Public Pool gallery turns into ’The Last Record Shop’

For an entire generation, LP record sleeves weren't just packaging — they were windows into another world. Before today's try-it-before-you-illegally-download-it-anyway album promotional model of embeddable streaming widgets and YouTube videos, the only glimpse as to what sort of music a record actually contained was its album artwork. You might not be able to judge a book by its cover, but many music fans did just that with the large canvases afforded by 12-inch record sleeves.

For The Last Record Shop, a new art show opening on Saturday, Hamtramck's Public Pool gallery attempts to re-create that experience of taking in art at a record store. Imaginary album covers for imaginary bands, complete with track lists, liner notes, and as many other details as the artists wanted to include will be on display for visitors to flip through and examine — just like a real record store.

The show was dreamed up by Toby Barlow, top ad man at the Dearborn-based creative agency Team Detroit, who is also one of the gallery's founding members. Barlow says he was trying to re-create a lost cultural moment from his adolescence.

"Today, the way that people buy a record a lot of times, it's because they're collectors or they're fans, and that's [why] they're buying the vinyl. They kind of know what they're going to hear," he says. "We live in a ubiquity of sound that we didn't used to have. When I bought the English Beat's Wha'ppen? and I took it home, I had no idea what I was going to hear. When I bought Lou Reed's Transformer, I didn't know what each song was going to bring. Now, you've heard it all online before you've played it. A lot of that mystery and discovery is gone.
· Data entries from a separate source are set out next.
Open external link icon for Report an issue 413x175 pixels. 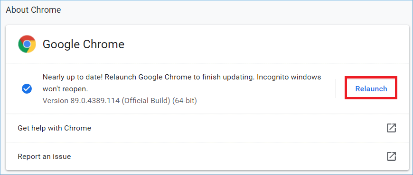click(x=392, y=157)

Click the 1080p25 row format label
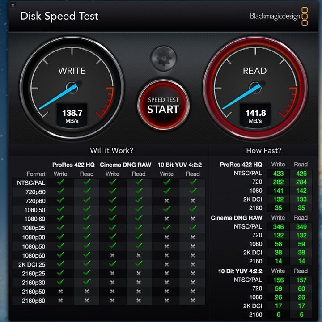[x=34, y=228]
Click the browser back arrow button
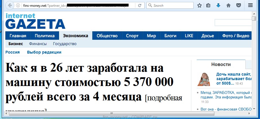The width and height of the screenshot is (260, 119). click(10, 5)
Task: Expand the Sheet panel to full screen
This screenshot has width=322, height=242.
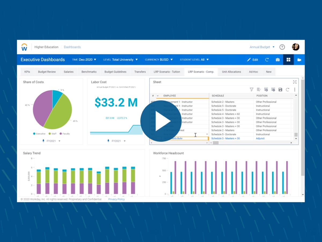Action: click(x=295, y=82)
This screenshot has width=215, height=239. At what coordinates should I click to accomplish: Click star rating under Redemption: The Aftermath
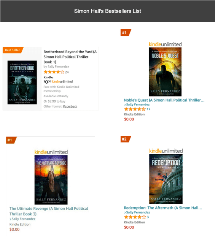pyautogui.click(x=135, y=217)
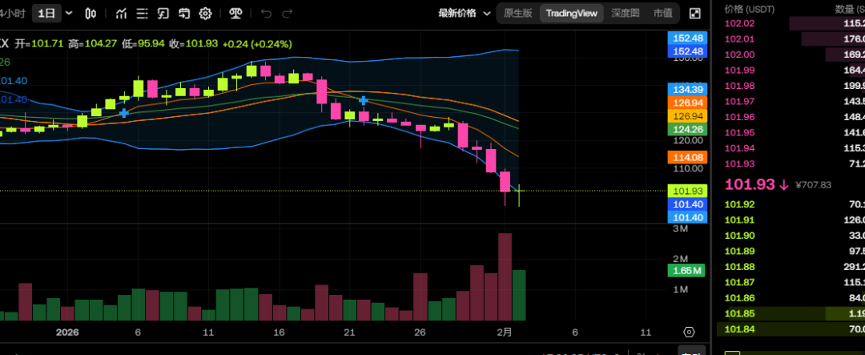
Task: Open the technical indicators menu
Action: (x=121, y=13)
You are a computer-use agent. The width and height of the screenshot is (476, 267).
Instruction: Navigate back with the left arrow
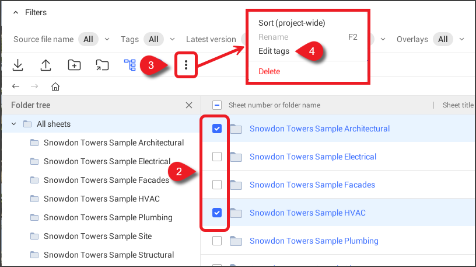(16, 86)
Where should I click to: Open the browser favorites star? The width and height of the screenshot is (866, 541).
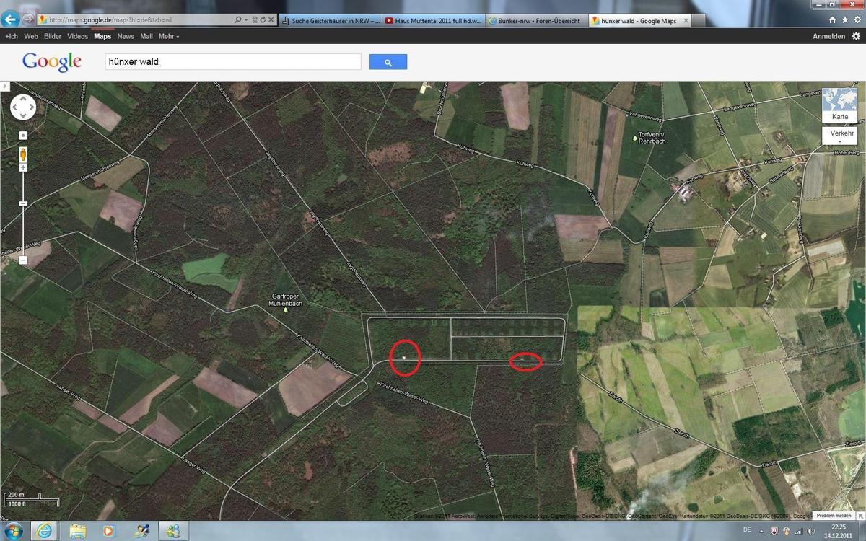click(x=844, y=20)
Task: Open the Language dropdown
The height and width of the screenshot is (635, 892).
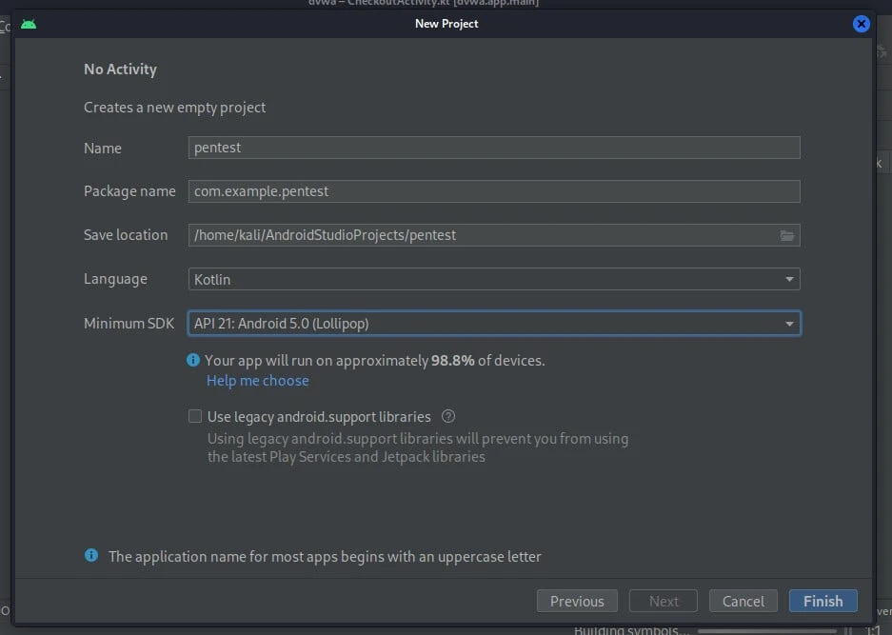Action: 493,278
So we're kind of re-creating that feeling."

To add insult to injury, most people only experience album art these days as a tiny thumbnail on their computer screen. "A lot of people, they defend the record album because of the sound of vinyl, which I think is great. It does have that great, big sound that's completely different than something that's been compressed to mp3," Barlow says. "But that's only part of the experience that the record album used to be. You had the whole gatefold, and you'd open it up and there'd be the lyrics and the liner notes. You extracted as much from that as you would a 1,000 page book."

Barlow says for him and a lot of his friends, album art was the first way they interacted with artwork at all. "We all went on school field trips to museums as kids, but it's not the same as when you're actually holding on to art and thinking about it and even interpreting it with friends," he says. "We did it over the cover of Diamond Dogs, and Dark Side of the Moon, and everyone had their different album covers they stared at and contemplated." Barlow says he hasn't decided on how the artwork will be presented, but he wants people to actually be able to pick them up and hold them in their hands.

Part of the fun of the show, Barlow says, is that they're not just making fake record covers, but they're going to have fake record labels fixed onto real used LPs, so that each work of art will also contain a sort of mystery record. "Maybe the music will line up, maybe it will be a little left field, I don't know. We'll have to see," he says, but hopes that people will be excited to buy the albums to take home just to hear the music on it.

The unexpected nature of it all is another big part of the show. "We made a conscious decision not to curate this stuff," Barlow says. "When I was growing up, my record store didn't seem to curate it very much at all. He was just selling what was coming in. We wanted that same spirit of democracy that exists in a record store."

Barlow says he hasn't taken full stock of the artwork yet, but submissions have come from as far away as England and New Zealand. "That's the other thing that a record shop used to be, this sort of amazing global crossroads," he says. "Before the Internet, that's where you experienced it, without being assigned to it in your geography class. You actually wanted to go and get into all these different cultures."

Barlow's excited to finally lay everything out and see what surprises came in. "I think it will be a lot like unwrapping stuff for Christmas," he says, noting that he's expecting submissions from local luminaries, as well as amateur artists, from professionally designed sleeves to ones that are sloppily hand-made.

"We're not being too precious about it," he says. "That's what rock 'n' roll is all about." — mt

The Last Record Shop opens from 7 p.m.-11 p.m. on Saturday, Sept. 6, at Public Pool, 3309 Caniff Ave, Hamtramck; 313-405-7665; apublicpool.com. The show runs until Oct. 18.